Imaging Algorithms vs. Perfect Data
2012 March 15
Fun fact: when I’m not rooting my phone or Linuxing my computer, I do some astronomy. I’ve been doing some data simulations and used the opportunity to look into the effect that different approaches to interferometric imaging have. The image below summarizes what I’ve found:
Using real ATA observations as a template, I generated some perfect fake
data of a single point source — no noise, calibration errors, etc. I’m
interested in wide-field imaging so I put the source at 0.63 deg from phase
center. I then imaged the data using the
casarest lwimager fork of the
CASA imager with various options.
The top-left panel shows the imaging residuals using traditional grid-and-FFT and 200 iterations of Högbom (1974) clean. The S/N is just 1001 — for ideal data with no noise!

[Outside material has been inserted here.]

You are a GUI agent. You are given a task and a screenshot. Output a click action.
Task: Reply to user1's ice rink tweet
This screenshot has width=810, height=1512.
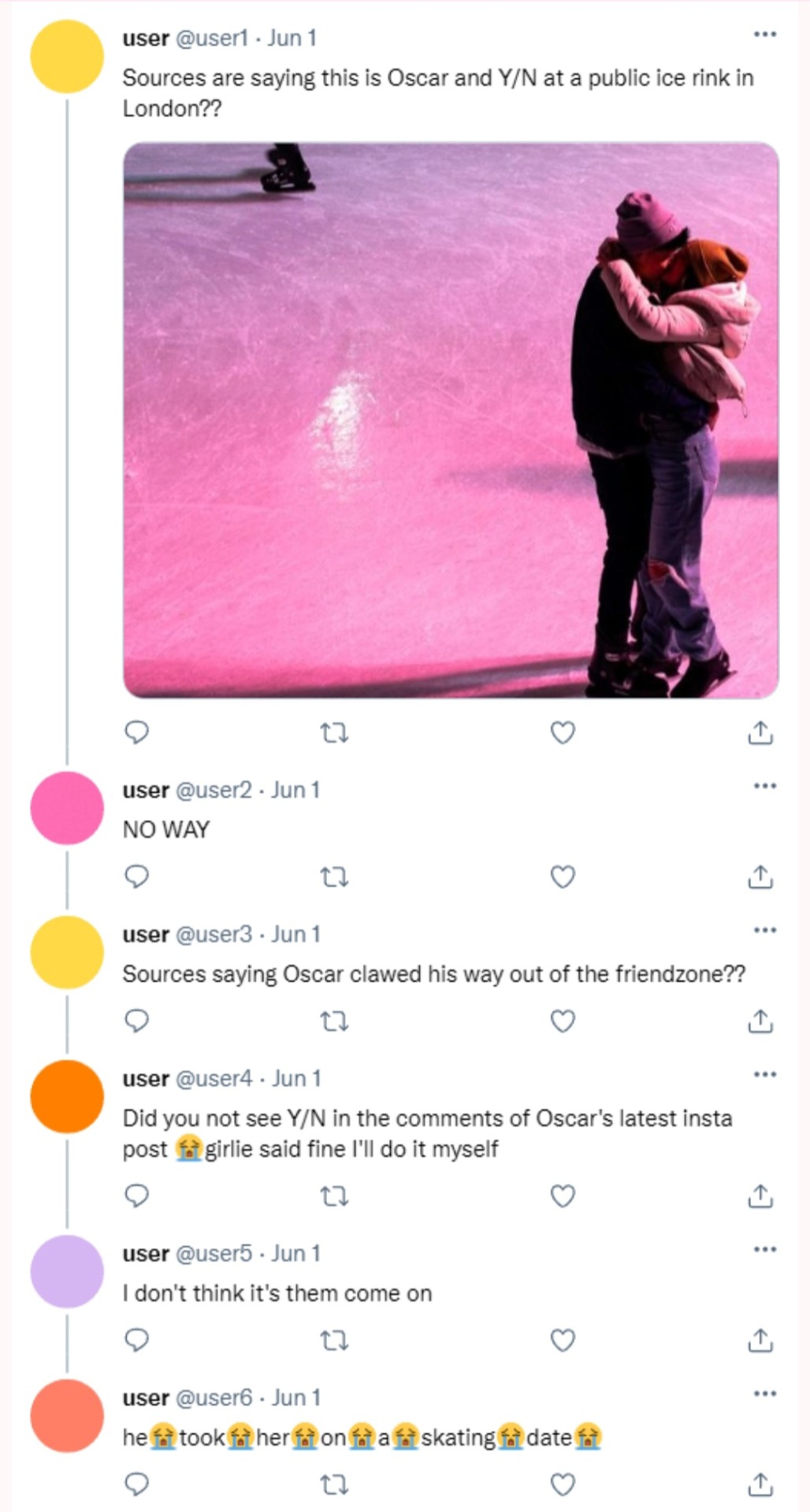[137, 733]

The top-right panel turns on the w-projection algorithm with 128 planes. The S/N jumps to 2987. I’m too lazy to measure it, but the speed penalty is nontrivial. Annoyingly, a bunch of time is spent in startup calculating convolution kernels that are constant from one imaging run to another in most cases. In the imaging that I do, a lot of time could be saved by caching those kernels on disk.
The bottom-left panel turns on the “wide- field” Högbom clean which subtracts the modeled CLEAN components from the visibilities. This also adds a significant time penalty. The S/N increases to 8713.
Finally, and most interestingly to me, in the bottom-right panel I’ve moved the source slightly to land it precisely in the center of the nearest image pixel. The S/N jumps to 34542. This effect is investigated in Cotton & Uson (2008).
Not shown: using Cotton-Schwab clean with w-projection gives results nearly identical to those of the wide-field Högbom clean. Wide-field Högbom should theoretically give more accurate results since it uses the full dirty beam in the image domain. In a quick test, CS clean is about 30% faster than wide-field Högbom.